[start Material provided]

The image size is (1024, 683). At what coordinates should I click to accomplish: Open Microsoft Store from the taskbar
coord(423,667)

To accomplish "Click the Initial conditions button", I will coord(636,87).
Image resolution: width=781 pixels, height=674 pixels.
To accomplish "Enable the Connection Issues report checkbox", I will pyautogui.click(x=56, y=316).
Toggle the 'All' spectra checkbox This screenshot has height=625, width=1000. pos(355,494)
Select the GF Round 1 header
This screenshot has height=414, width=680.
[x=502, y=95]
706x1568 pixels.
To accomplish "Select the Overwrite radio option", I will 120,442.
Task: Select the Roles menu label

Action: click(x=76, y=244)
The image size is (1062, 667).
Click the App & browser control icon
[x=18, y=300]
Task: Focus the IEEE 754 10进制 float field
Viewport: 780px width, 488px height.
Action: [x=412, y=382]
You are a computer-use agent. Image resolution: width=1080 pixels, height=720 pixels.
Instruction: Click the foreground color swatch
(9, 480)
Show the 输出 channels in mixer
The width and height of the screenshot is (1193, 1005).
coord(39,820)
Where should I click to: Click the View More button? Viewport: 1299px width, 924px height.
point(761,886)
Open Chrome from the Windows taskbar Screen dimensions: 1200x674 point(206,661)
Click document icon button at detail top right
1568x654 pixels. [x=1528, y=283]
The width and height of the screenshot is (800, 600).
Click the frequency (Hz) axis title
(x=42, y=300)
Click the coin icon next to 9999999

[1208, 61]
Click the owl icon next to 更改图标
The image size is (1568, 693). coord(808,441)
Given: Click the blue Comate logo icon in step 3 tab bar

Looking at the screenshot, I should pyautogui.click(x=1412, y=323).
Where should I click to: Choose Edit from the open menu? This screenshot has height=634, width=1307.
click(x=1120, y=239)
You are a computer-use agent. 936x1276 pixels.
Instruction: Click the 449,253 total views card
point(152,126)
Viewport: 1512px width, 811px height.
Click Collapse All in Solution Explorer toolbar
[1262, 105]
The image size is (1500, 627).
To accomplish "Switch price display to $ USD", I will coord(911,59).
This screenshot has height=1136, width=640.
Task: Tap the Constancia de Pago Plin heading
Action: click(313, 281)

[end Material provided]

● **What the task asks**
Rewrite everything from the start of the material down to the line containing "[x=18, y=300]", changing "checkbox" to "check box" and keeping everything else the same.

● **Result of the task**
The image size is (1024, 683). At what coordinates should I click to accomplish: Open Microsoft Store from the taskbar
coord(423,667)

To accomplish "Click the Initial conditions button", I will coord(636,87).
Image resolution: width=781 pixels, height=674 pixels.
To accomplish "Enable the Connection Issues report check box", I will pyautogui.click(x=56, y=316).
Toggle the 'All' spectra check box This screenshot has height=625, width=1000. pos(355,494)
Select the GF Round 1 header
This screenshot has height=414, width=680.
[x=502, y=95]
706x1568 pixels.
To accomplish "Select the Overwrite radio option", I will 120,442.
Task: Select the Roles menu label

Action: click(x=76, y=244)
The image size is (1062, 667).
Click the App & browser control icon
[x=18, y=300]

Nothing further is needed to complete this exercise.